Welsh School of Pharmacy, Redwood Building, Cardiff University, Cardiff, Wales, United Kingdom.
PLoS One. 2012;7(7):e40466. doi: 10.1371/journal.pone.0040466. Epub 2012 Jul 10.
In the present study, we have taken the novel approach of using an in vitro model representative of tamoxifen-withdrawal subsequent to clinical relapse to achieve a greater understanding of the mechanisms that serve to maintain the resistant-cell phenotype, independent of any agonistic impact of tamoxifen, to identify potential novel therapeutic approaches for this disease state. Following tamoxifen withdrawal, tamoxifen-resistant MCF-7 cells conserved both drug resistance and an increased basal rate of proliferation in an oestrogen deprived environment, despite reduced epidermal growth-factor receptor expression and reduced sensitivity to gefitinib challenge. Although tamoxifen-withdrawn cells retained ER expression, a sub-set of ER-responsive genes, including pS2 and progesterone receptor (PgR), were down-regulated by promoter DNA methylation, as confirmed by clonal bisulphite sequencing experiments. Following promoter demethylation with 5-Azacytidine (5-Aza), the co-addition of oestradiol (E2) restored gene expression in these cells. In addition, 5-Aza/E2 co-treatment induced a significant anti-proliferative effect in the tamoxifen-withdrawn cells, in-contrast to either agent used alone. Microarray analysis was undertaken to identify genes specifically up regulated by this co-treatment. Several anti-proliferative gene candidates were identified and their promoters were confirmed as more heavily methylated in the tamoxifen resistant vs sensitive cells. One such gene candidate, growth differentiation factor 15 (GDF15), was carried forward for functional analysis. The addition of 5-Aza/E2 was sufficient to de-methylate and activate GDF15 expression in the tamoxifen resistant cell-lines, whilst in parallel, treatment with recombinant GDF15 protein decreased cell survival. These data provide evidence to support a novel concept that long-term tamoxifen exposure induces epigenetic silencing of a cohort of oestrogen-responsive genes whose function is associated with negative proliferation control. Furthermore, reactivation of such genes using epigenetic drugs could provide a potential therapeutic avenue for the management of tamoxifen-resistant breast cancer.

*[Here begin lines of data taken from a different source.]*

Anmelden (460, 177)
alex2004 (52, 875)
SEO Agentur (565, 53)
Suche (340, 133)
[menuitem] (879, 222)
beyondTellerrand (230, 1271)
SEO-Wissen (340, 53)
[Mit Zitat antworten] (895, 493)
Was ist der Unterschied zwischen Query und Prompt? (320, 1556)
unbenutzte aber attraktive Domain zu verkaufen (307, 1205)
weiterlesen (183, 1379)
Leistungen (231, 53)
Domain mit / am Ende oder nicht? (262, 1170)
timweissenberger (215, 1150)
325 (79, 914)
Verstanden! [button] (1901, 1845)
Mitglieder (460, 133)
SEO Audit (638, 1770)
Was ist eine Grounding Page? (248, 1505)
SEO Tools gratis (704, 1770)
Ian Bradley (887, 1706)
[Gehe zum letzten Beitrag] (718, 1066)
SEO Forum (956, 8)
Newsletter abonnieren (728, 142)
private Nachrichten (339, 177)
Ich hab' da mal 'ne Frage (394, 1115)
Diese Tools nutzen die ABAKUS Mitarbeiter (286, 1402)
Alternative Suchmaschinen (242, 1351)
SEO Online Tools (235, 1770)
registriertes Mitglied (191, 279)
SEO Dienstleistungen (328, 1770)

在本研究中,我们采用了一种新方法,使用一种代表他莫昔芬停药后临床复发的体外模型,以更深入地了解维持耐药细胞表型的机制,这些机制独立于他莫昔芬的激动作用,从而确定针对这种疾病状态的潜在新治疗方法。在他莫昔芬停药后,即使表皮生长因子受体表达减少,对吉非替尼的敏感性降低,他莫昔芬耐药 MCF-7 细胞在雌激素剥夺环境中仍保留药物耐药性和增殖率的增加。尽管他莫昔芬停药细胞保留 ER 表达,但一组 ER 反应基因,包括 pS2 和孕激素受体(PgR),通过启动子 DNA 甲基化被下调,这一点通过克隆亚硫酸氢盐测序实验得到了证实。用 5-氮杂胞苷(5-Aza)进行启动子去甲基化后,雌二醇(E2)的共添加恢复了这些细胞中的基因表达。此外,5-Aza/E2 共处理在他莫昔芬停药细胞中诱导了显著的抗增殖作用,与单独使用任一药物形成对比。进行了微阵列分析以鉴定受这种共处理特异性上调的基因。鉴定了几个具有抗增殖作用的候选基因,并且它们的启动子在他莫昔芬耐药与敏感细胞中被证实甲基化程度更高。候选基因之一生长分化因子 15(GDF15)被推进进行功能分析。添加 5-Aza/E2 足以使他莫昔芬耐药细胞系中的 GDF15 表达去甲基化和激活,同时,用重组 GDF15 蛋白处理可降低细胞存活率。这些数据提供了证据支持一种新的概念,即长期他莫昔芬暴露诱导一组雌激素反应基因的表观遗传沉默,其功能与负增殖控制有关。此外,使用表观遗传药物重新激活这些基因可能为管理他莫昔芬耐药性乳腺癌提供一种潜在的治疗途径。